WHAT IS EXPECTED — Once the line containing "Länder (342, 56)" is found in the entries below, reproduce it and every line after it, stopping at and including the line containing "New Beer Recipe (504, 88)"; reproduce nothing else, and keep each line exact.

SOURCE MATERIAL —
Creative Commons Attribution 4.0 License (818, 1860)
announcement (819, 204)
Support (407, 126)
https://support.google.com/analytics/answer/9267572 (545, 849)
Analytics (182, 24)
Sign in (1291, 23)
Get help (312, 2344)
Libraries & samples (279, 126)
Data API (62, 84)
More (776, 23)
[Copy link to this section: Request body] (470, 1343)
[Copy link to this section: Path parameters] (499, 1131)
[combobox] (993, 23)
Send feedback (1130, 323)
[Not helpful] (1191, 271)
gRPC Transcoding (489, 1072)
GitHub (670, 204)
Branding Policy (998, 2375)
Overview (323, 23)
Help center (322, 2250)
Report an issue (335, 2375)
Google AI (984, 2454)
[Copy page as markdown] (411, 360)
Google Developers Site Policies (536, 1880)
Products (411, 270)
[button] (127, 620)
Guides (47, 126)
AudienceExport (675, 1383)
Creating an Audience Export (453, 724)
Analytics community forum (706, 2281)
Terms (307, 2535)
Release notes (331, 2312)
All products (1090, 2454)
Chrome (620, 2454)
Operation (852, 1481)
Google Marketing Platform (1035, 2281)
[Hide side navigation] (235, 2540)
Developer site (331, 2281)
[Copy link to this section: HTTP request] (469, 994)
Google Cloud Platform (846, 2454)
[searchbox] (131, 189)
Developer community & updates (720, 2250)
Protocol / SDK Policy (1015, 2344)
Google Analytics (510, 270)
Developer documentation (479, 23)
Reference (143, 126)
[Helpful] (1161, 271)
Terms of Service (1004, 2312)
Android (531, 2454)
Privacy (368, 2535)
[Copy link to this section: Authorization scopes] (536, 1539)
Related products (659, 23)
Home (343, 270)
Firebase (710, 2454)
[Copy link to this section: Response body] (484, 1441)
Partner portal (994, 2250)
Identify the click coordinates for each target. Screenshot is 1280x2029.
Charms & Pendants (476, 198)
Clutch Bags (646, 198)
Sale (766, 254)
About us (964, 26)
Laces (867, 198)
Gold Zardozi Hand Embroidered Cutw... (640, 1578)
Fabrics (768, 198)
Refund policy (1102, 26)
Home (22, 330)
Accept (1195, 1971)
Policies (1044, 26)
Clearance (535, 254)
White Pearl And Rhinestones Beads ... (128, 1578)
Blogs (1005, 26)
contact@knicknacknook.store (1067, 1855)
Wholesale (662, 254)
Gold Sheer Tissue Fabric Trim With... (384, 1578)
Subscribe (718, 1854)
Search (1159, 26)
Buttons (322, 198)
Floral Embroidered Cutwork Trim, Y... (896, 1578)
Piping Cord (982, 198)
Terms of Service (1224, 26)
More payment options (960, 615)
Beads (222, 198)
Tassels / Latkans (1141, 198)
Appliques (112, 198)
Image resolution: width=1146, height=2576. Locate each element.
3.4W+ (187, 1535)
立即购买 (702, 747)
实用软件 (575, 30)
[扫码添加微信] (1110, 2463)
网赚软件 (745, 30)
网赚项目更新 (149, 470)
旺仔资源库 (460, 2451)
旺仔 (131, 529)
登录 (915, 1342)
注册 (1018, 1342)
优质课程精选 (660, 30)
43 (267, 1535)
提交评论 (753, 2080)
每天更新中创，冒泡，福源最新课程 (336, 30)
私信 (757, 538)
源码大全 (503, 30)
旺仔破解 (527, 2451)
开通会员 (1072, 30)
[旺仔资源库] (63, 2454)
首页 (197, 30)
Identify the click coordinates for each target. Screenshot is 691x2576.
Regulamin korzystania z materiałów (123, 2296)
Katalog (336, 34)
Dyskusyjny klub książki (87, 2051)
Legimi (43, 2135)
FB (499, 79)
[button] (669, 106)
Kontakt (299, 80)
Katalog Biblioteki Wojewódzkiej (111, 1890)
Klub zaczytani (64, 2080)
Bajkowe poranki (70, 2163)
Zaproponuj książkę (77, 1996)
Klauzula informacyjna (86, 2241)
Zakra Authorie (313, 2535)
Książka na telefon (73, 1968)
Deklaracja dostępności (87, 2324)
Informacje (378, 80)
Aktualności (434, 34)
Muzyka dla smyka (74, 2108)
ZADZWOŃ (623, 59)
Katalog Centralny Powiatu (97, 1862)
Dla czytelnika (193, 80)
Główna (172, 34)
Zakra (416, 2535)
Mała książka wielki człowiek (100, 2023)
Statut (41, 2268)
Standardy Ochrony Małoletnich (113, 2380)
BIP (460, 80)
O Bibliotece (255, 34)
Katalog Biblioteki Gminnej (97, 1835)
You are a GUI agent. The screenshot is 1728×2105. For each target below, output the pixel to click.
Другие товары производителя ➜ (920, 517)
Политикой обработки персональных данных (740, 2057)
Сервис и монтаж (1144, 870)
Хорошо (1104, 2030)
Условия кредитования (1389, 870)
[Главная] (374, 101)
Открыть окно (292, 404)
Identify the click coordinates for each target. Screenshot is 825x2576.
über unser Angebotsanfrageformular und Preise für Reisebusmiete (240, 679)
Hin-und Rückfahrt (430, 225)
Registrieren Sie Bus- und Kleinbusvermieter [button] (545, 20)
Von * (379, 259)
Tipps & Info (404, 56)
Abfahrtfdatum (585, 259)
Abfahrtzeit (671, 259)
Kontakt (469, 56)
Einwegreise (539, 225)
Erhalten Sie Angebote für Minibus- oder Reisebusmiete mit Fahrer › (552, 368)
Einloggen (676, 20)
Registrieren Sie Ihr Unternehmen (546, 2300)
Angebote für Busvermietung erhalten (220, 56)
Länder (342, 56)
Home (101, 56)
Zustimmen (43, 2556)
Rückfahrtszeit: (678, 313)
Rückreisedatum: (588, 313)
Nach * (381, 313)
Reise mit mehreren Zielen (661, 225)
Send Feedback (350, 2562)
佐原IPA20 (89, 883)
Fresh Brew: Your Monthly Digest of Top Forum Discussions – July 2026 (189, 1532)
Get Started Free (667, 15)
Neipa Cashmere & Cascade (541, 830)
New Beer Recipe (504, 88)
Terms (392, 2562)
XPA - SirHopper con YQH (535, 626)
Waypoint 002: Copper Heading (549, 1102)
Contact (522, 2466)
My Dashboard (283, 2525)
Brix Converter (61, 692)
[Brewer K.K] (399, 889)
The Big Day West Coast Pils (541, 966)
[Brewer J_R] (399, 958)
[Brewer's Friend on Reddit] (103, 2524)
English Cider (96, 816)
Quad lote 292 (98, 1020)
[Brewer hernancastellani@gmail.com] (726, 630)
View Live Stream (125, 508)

YOUR RESPONSE —
Länder (342, 56)
Home (101, 56)
Zustimmen (43, 2556)
Rückfahrtszeit: (678, 313)
Rückreisedatum: (588, 313)
Nach * (381, 313)
Reise mit mehreren Zielen (661, 225)
Send Feedback (350, 2562)
佐原IPA20 (89, 883)
Fresh Brew: Your Monthly Digest of Top Forum Discussions – July 2026 (189, 1532)
Get Started Free (667, 15)
Neipa Cashmere & Cascade (541, 830)
New Beer Recipe (504, 88)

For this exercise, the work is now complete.